Speaking at International Conference on Urban Regeneration in Seoul, Mr Kejriwal said, 'Our government seeks to have cooperation in waste water management and water conservation, since the water demand of a growing city like Delhi will always keep increasing given the scale of its expansion and population influx on a regular basis.'
'I am happy that Delhi and Seoul are now entering into a new phase of friendship and over the next couple of days we will officially have Agreements of Friendship and Cooperation in many fields,' Mr Kejriwal said.
He said Delhi’s waterscape heritage is unique as it has a continual natural water system and there is a huge potential for pedestrianisation and urban connections along these waterways.
'The aim is to channelise pedestrian movement within the city, using the existing waterways, greens, historic and transit features of the city in order to enhance connectivity within the urban fabric. The endeavour will be to create a pedestrian-friendly city,' Mr Kejriwal said.
'The Cheonggyecheon Restoration Project in Seoul, which I myself saw yesterday at the downtown, was centred on revitalising the Stream that had been covered for decades by a highway overpass. The city of Seoul used its own resources to bring new life to the downtown by enhancing the urban environment. The restoration of the Cheonggyecheon Stream led to the revitalisation of central Seoul, unleashing the potential for green public space,' he said.

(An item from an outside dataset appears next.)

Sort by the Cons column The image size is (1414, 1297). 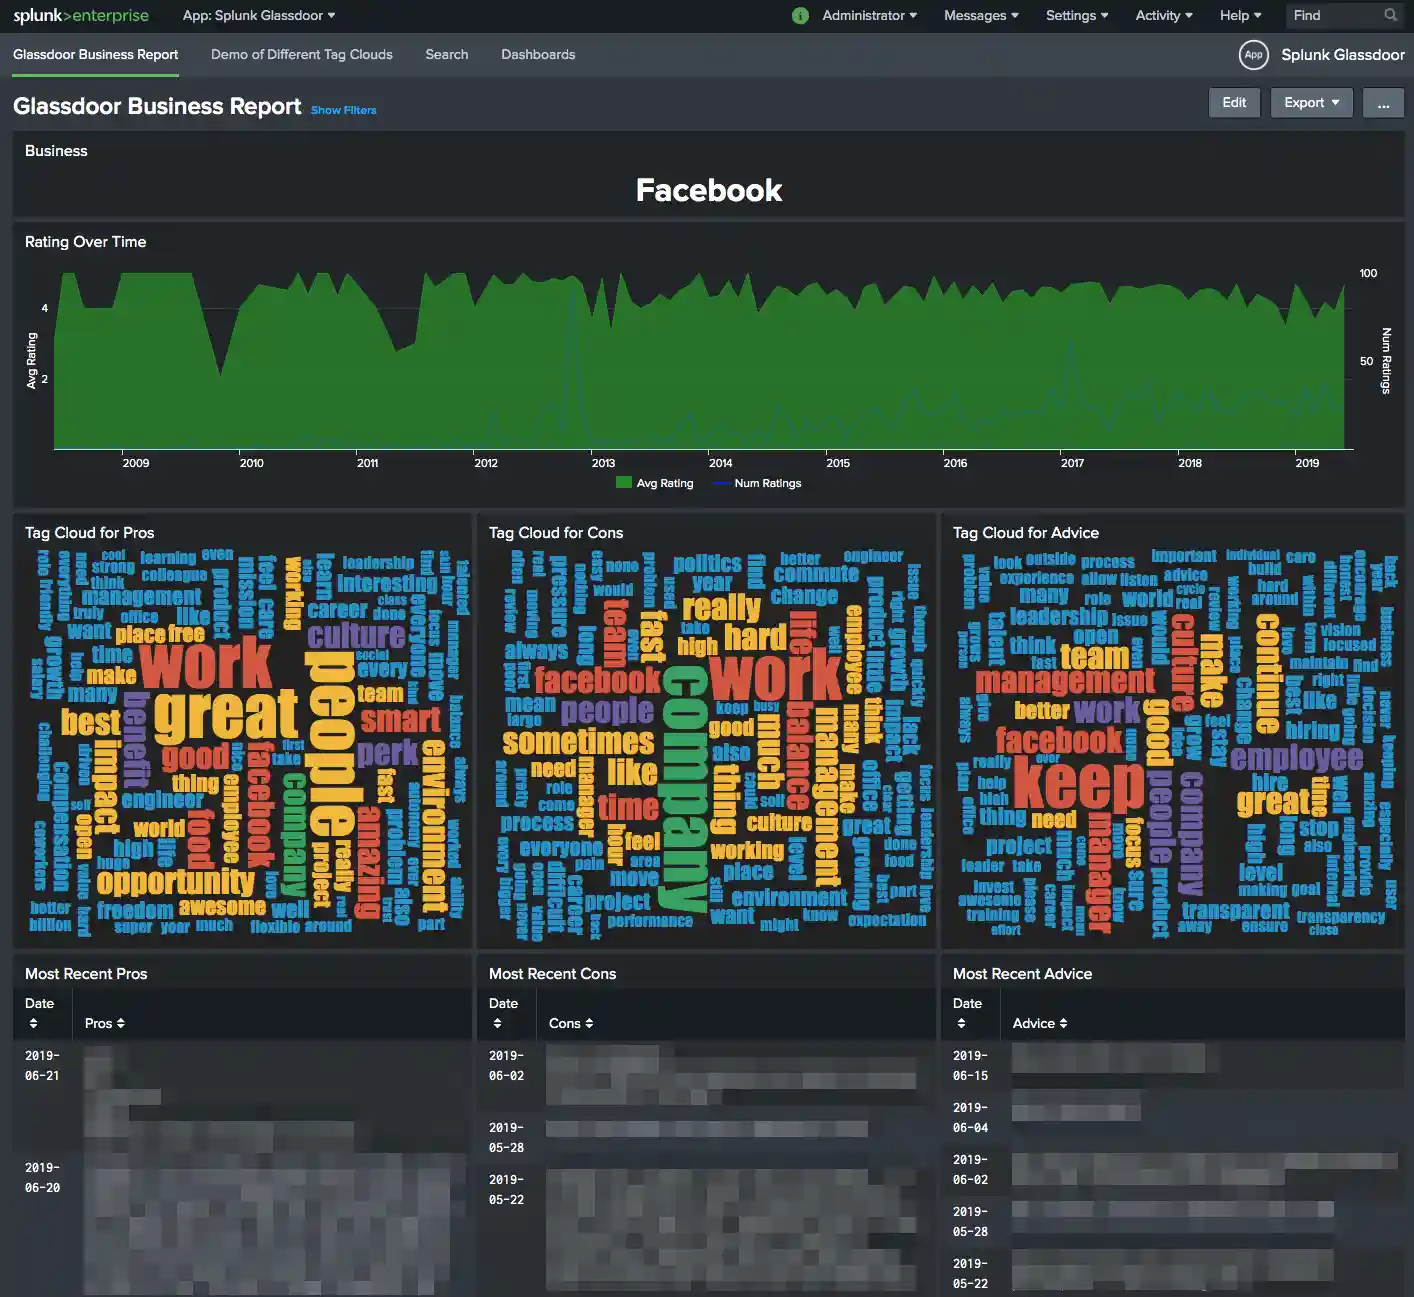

The Chief Minister said he is looking forward to close cooperation with Seoul on developing such kinds of streams in Delhi.
Citing challenge of unplanned urban settlements which have come up over decades in several parts of the city, Mr Kejriwal said the challenge Delhi faces is that people from various parts of India have tendency to come to the capital city in the hope of employment and a better future.
'This has led to unplanned urban sprawl and it is high time that this sprawl be revamped with a human face. Everybody has a right to lead life with dignity and therefore governments must ensure rights of people living in unplanned colonies,' he said.
The Chief Minister said besides this, Delhi has developed as a seamless city with an urban continuum comprising of a number of rapidly growing towns in neighbouring states.
'It has added to the flow and movement of traffic within Delhi. Despite measures by way of increasing the length of the road network and road surface through widening, construction of a number of flyovers / grade separators and, launching of the Metro, the traffic congestion has continued to increase unabated,' he said.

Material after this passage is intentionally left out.